Women often need advice on staying healthy during the menopause. Here are some great tips on feeling strong and healthy around the menopause.

What is the menopause?

The menopause is the day after the women’s last period stops. However, the term is commonly used to refer to a period of time when the woman’s body changes gradually, as a result of changing hormone levels of oestrogen and progesterone.

It is widely known as the ‘the change of life’.

Staying positive around the menopause

For many years the menopause has been portrayed as a negative time for a women. More recently women have openly referred to this time positively, embracing the freedom that it represents in a population of women who are usually healthy, strong and more financially secure than they have ever been and can look forward to the future with enthusiasm and jest for life!

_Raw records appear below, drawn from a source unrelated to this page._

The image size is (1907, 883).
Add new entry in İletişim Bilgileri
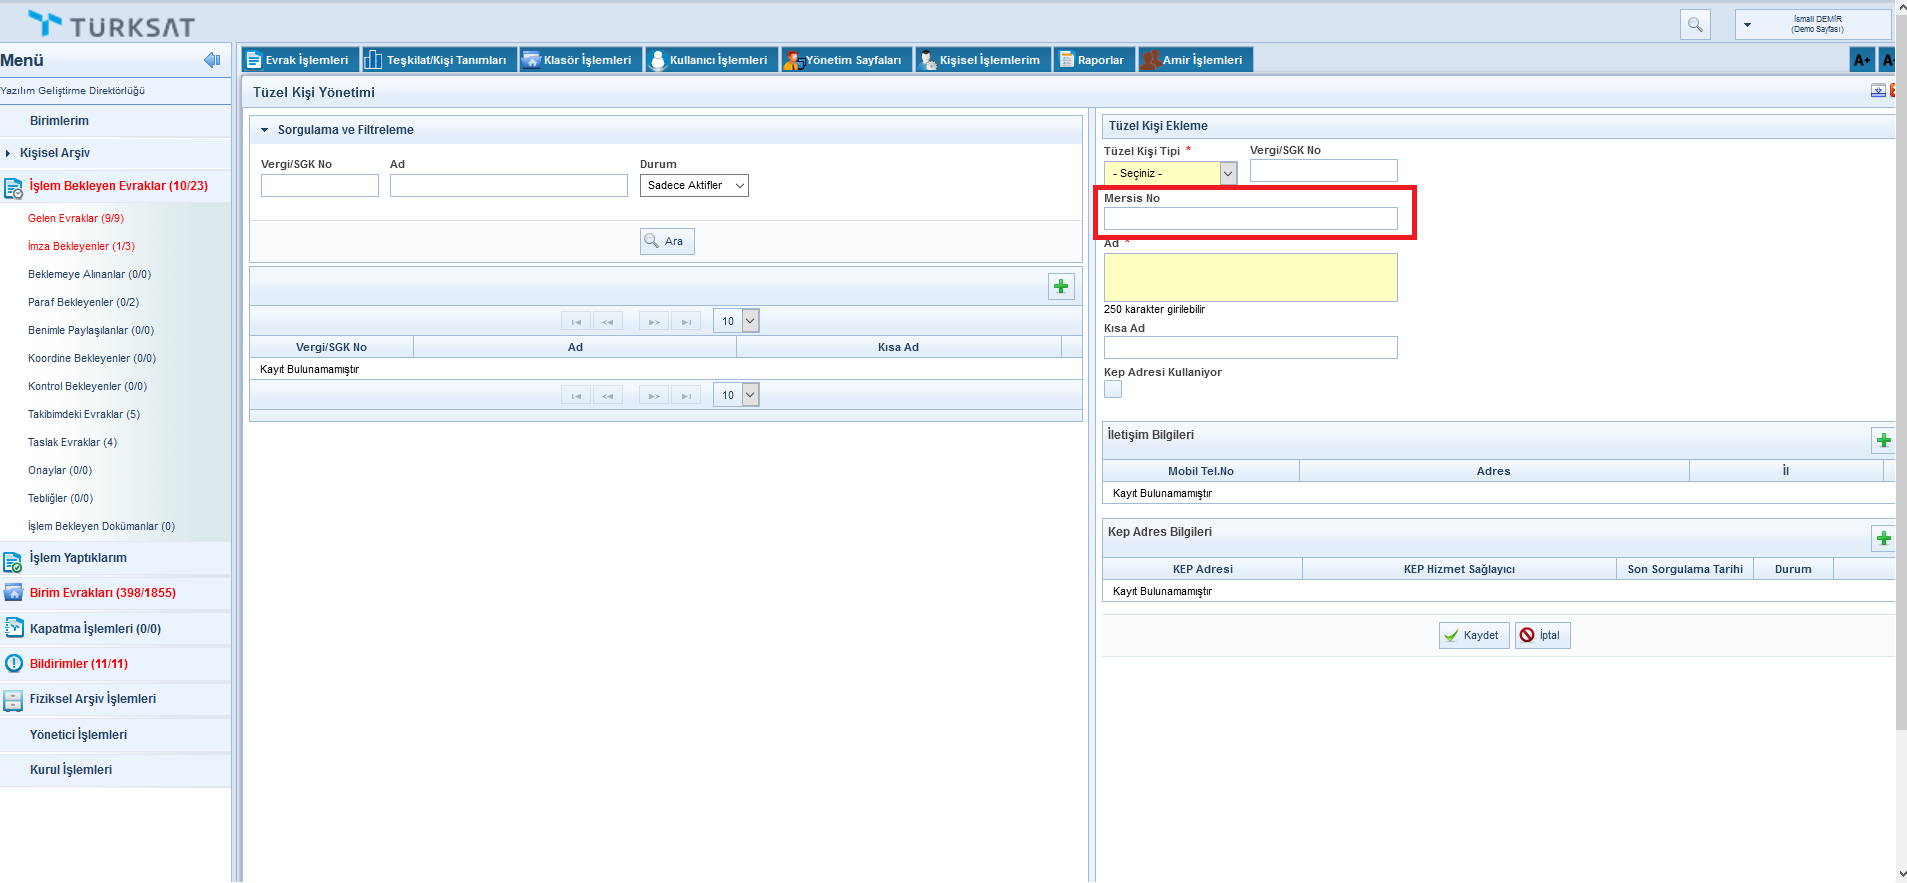(1883, 441)
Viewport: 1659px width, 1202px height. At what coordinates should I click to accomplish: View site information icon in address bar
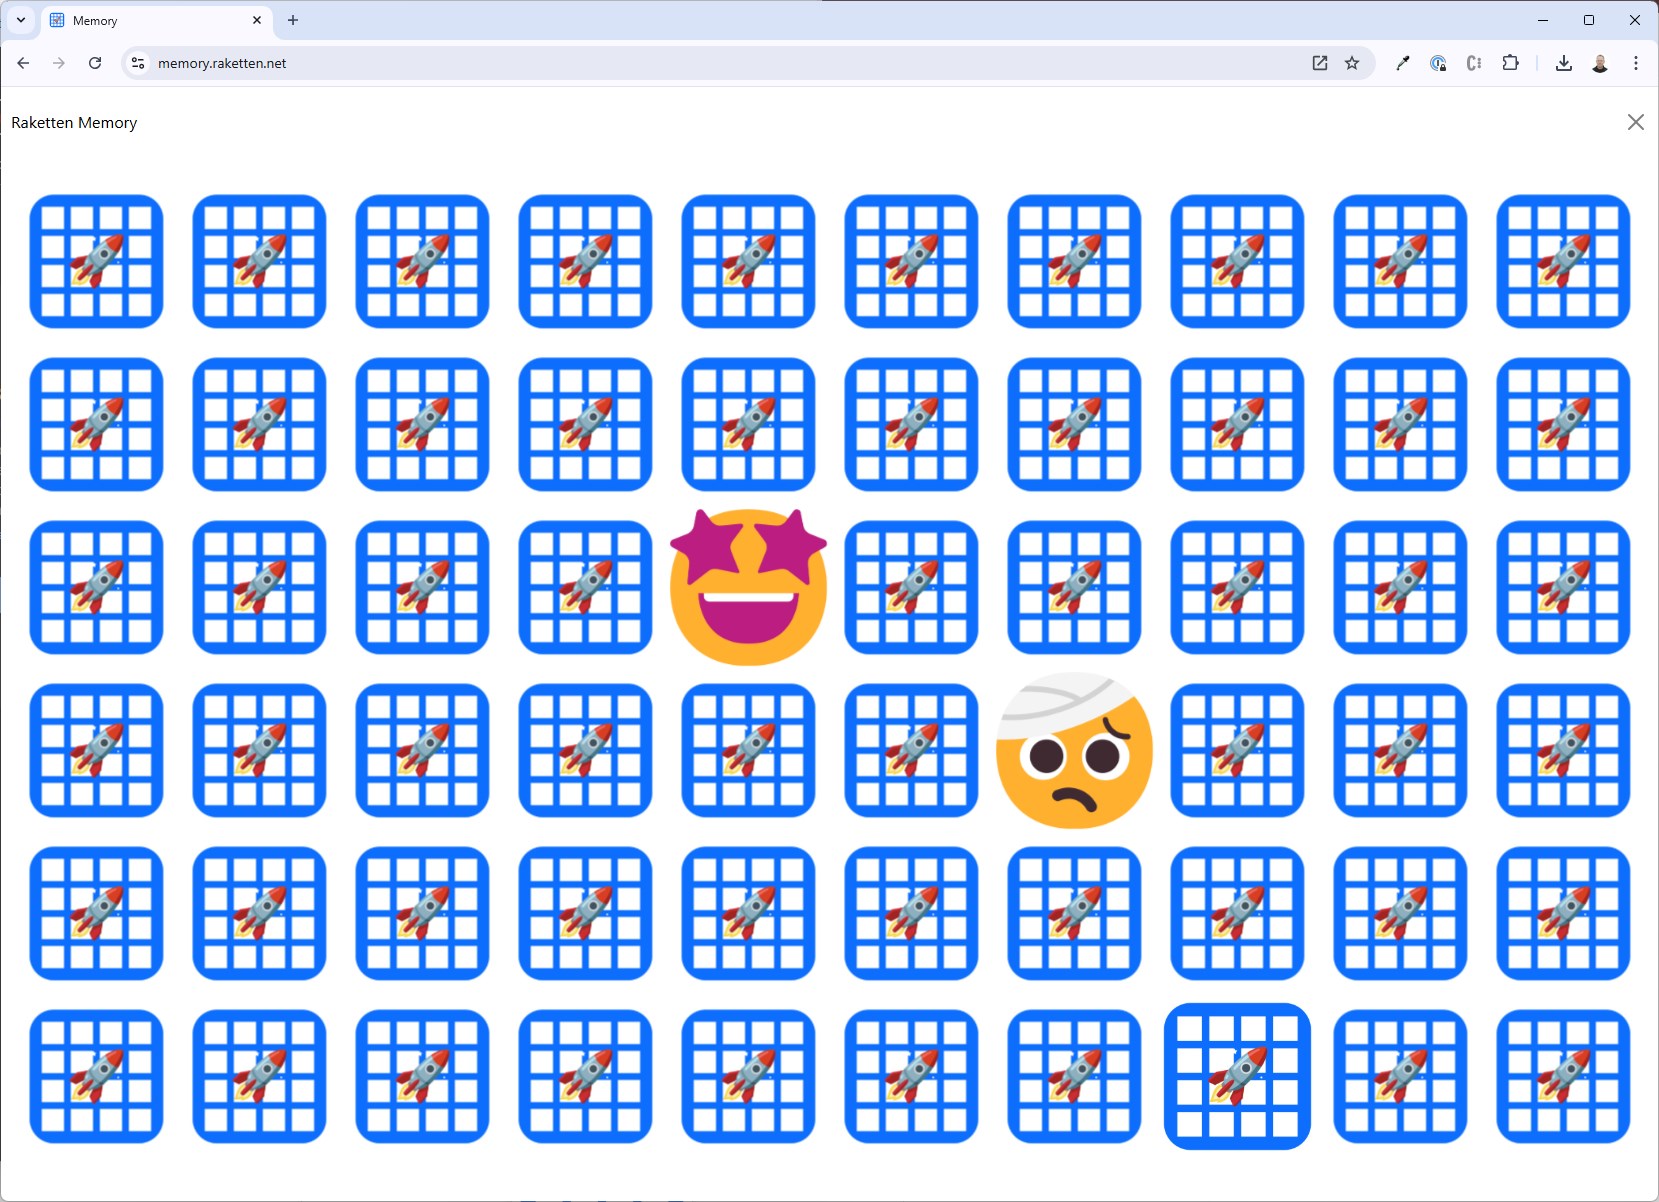[x=138, y=63]
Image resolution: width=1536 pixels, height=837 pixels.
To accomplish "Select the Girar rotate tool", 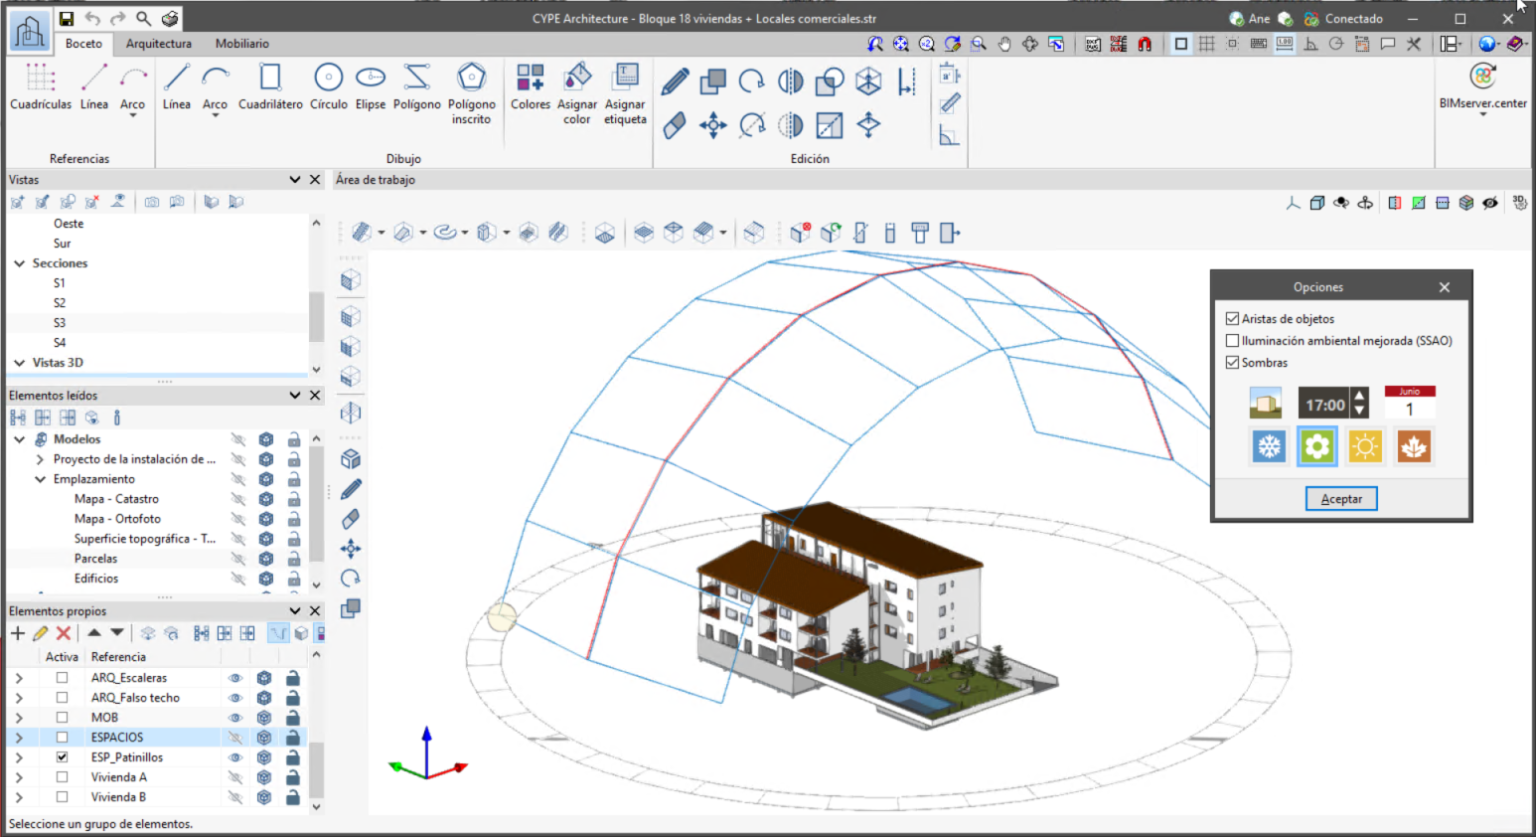I will (750, 82).
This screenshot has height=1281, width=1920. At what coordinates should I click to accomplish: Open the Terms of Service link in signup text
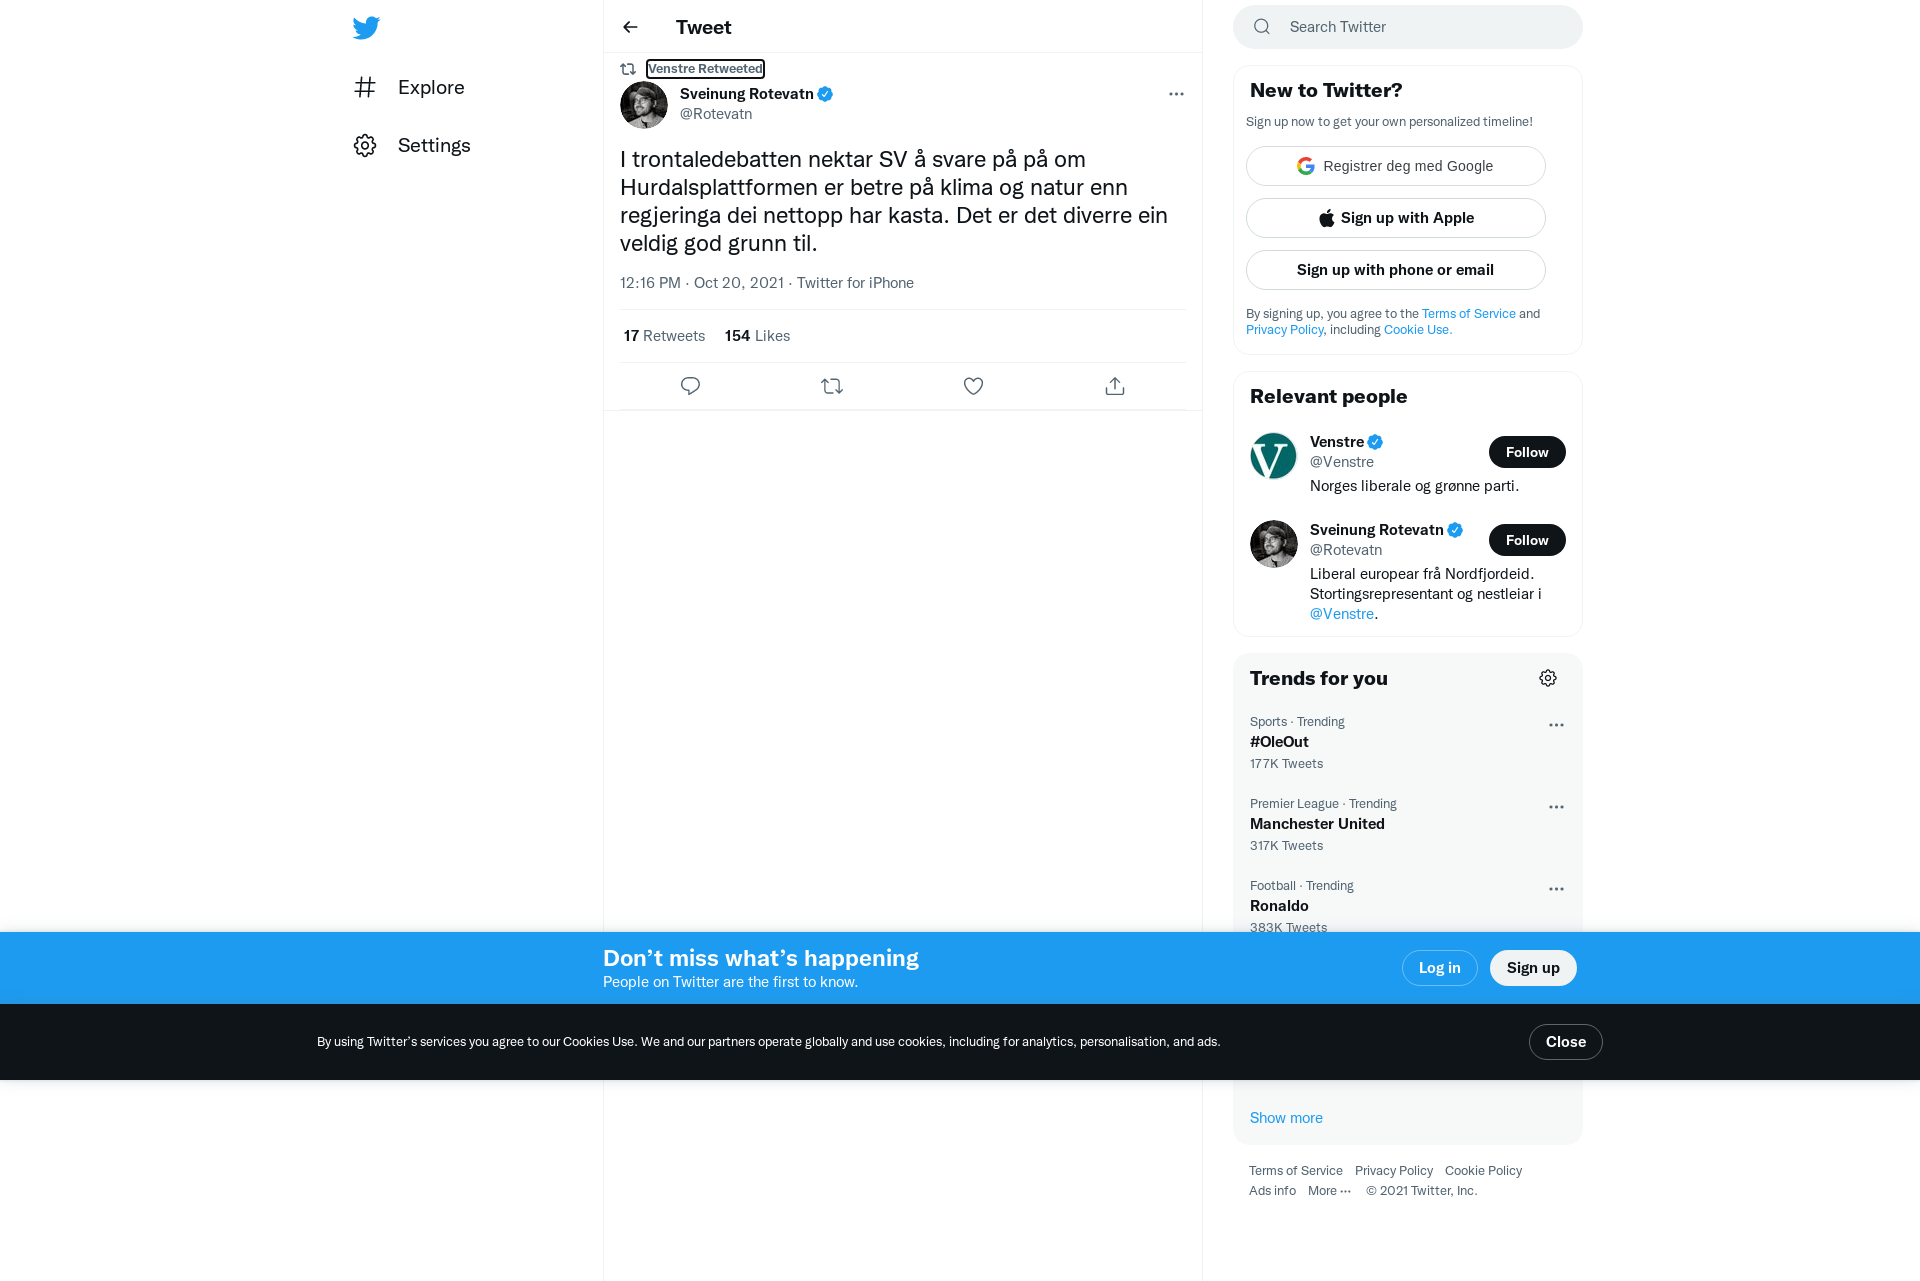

This isn’t meant to sound like a TV ad! But let’s face it, it’s going to happen. And it is not all bad. Just like adolescence affected us all differently, and affects our daughters differently again, so too will the menopause. Many women sail through and only just manage to notice that their periods have stopped. However, for some women the change of life is a difficult, challenging and disturbing time.

So what can we do about it?

Why is it important to be healthy during the menopause?

A woman’s body changes during the peri menopause (the time around the menopause) and an awareness of how to continue to feel healthy and strong will undoubtedly help enormously.

It is not unlike any other period of our lives in that the basics still hold true – a healthy diet and plenty exercise will make a huge difference to how you feel. There are certain food groups that will be of benefit, helping the body to adjust to changing hormone levels of oestrogen and progesterone.

An increase in calcium is recommended to maintain health bones – unless a woman is taking hormone replacement therapy (HRT). Vitamin D enables calcium absorption and is important for healthy bones also. This can also be obtained from the diet and is known as the sunshine vitamin, as it is obtained from sunshine – all the more reason to get outside more, exercising and enjoying the outdoors.

However, vitamin D has been linked with kidney stones and constipation, so please discuss your individual health with your own doctor, before taking any extra supplements.

Consider your diet and check whether you are getting enough of the daily requirements of essential minerals and vitamins. Your doctor or a dietitian can advise you about your personal needs.

As women enter the menopause they are more likely to put on weight around their middle, than on the hips as is typical in many women. Also at this time the cholesterol level of the blood may become higher. This is not because of the menopause per se, but is linked with other typical behaviours at this time, for example:

  • Stress, resulting in eating more
  • Dietary habits which contain a higher cholesterol level
  • Reduced exercise

The importance of exercise cannot be overestimated! It makes you feel great (endorphins released during exercise give you a natural high and reduce stress levels), look great and will much improve your overall health. Three times a week of whatever exercise you choose will be beneficial. There are some great ideas in our article on Women and Exercise – see our link below.

Sex around the time of the menopause can be uncomfortable, due to vaginal dryness. Talk to your partner about this and try using a water based lubricant in the first instance. Oestrogen creams are also available and your doctor will be able to advise you about these.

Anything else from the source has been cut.